[MDEV-19747] Deprecate and ignore innodb_log_optimize_ddl - Jira

Details

Type: Bug
Status: Closed (View Workflow)
Priority: Major
Resolution: Fixed
Affects Version/s: 10.2(EOL), 10.3(EOL), 10.4(EOL), 10.5
Fix Version/s: 10.5.1
Component/s: mariabackup, Storage Engine - InnoDB
Labels:

Description

MariaDB Server 10.2.2 disabled redo logging for certain ALTER TABLE operations. In ~~MDEV-16809~~ (10.2.17, 10.3.9) a possibility to enable the redo logging was introduced, by SET GLOBAL innodb_log_optimize_ddl=OFF. By default, the redo logging remains disabled. Backup can be much slower if such non-logged ALTER TABLE are performed while mariabackup --backup is running.

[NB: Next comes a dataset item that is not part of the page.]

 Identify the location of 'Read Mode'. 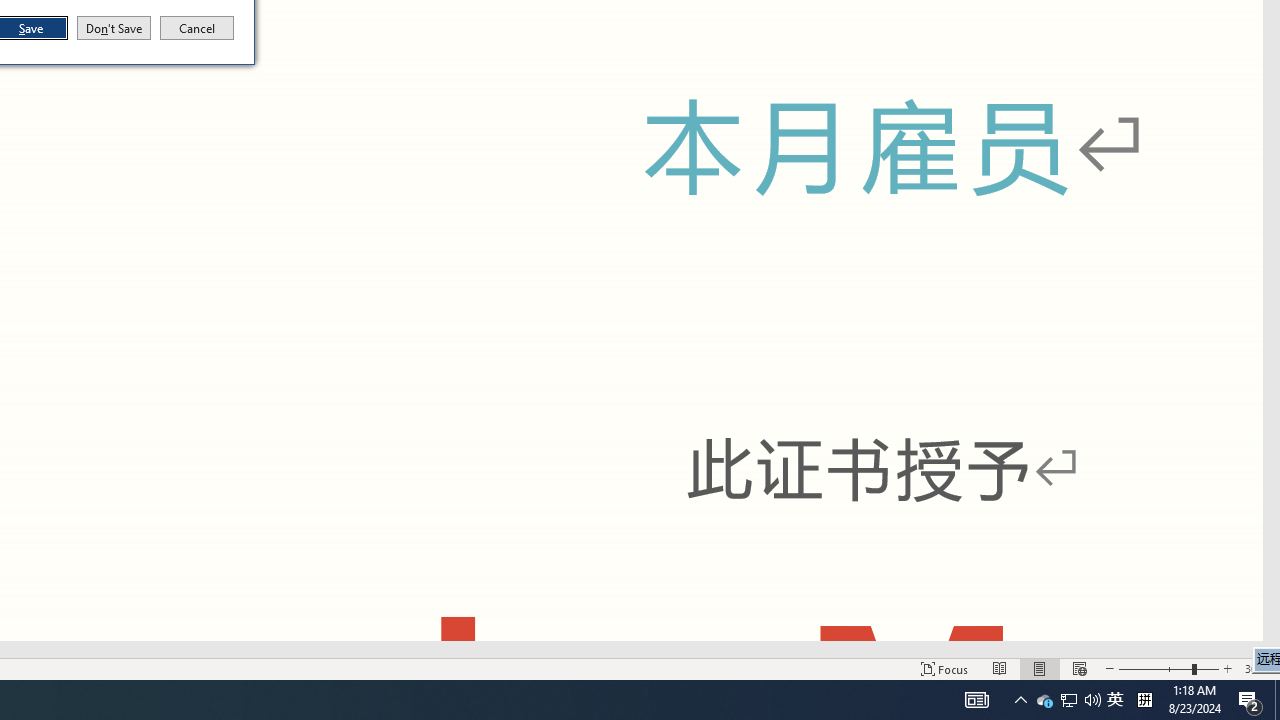
(1000, 669).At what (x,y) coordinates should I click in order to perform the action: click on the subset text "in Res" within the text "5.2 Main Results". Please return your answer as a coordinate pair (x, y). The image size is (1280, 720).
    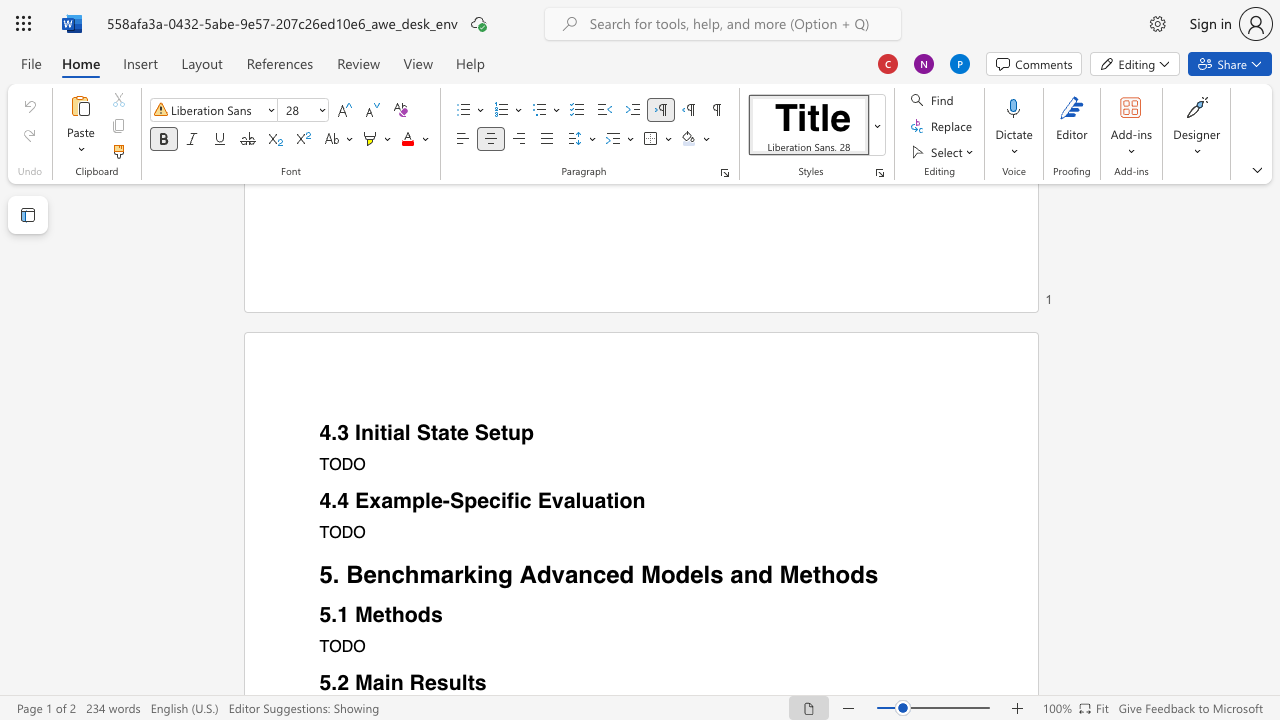
    Looking at the image, I should click on (384, 682).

~~MDEV-19738~~ in 10.5 will skip the InnoDB doublewrite buffer in some cases. But, this cannot be done safely if redo logging can be disabled during ALTER TABLE. Hence, to get full advantage of ~~MDEV-19738~~, we should change the default value of innodb_log_optimize_ddl to OFF, and possibly deprecate and ignore this parameter altogether.

The reason why I would consider making innodb_log_optimize_ddl read-only is that with ~~MDEV-19738~~, changing the setting at runtime soon before or after affected ALTER TABLE is not crash-safe if the server is killed during a page write. But on the other hand, for ‘persons who know what they are doing’, maybe we should allow the parameter to modified while the server is running. SET GLOBAL requires special privileges anyway.

Before changing the default value, we should find out how much the speed of ALTER TABLE operations is affected by the change. With innodb_log_optimize_ddl=OFF, the extra page flushing will be avoided, and the affected forms of ALTER TABLE should become durable solely via redo log. Page flushing for the ALTER TABLE should be a little faster, because the doublewrite buffer can be avoided.

The affected forms of ALTER TABLE are:

--echo # rebuilding a table and all its indexes

ALTER TABLE t1 FORCE, ALGORITHM=INPLACE, LOCK=SHARED;

--echo # creating secondary indexes (one or several)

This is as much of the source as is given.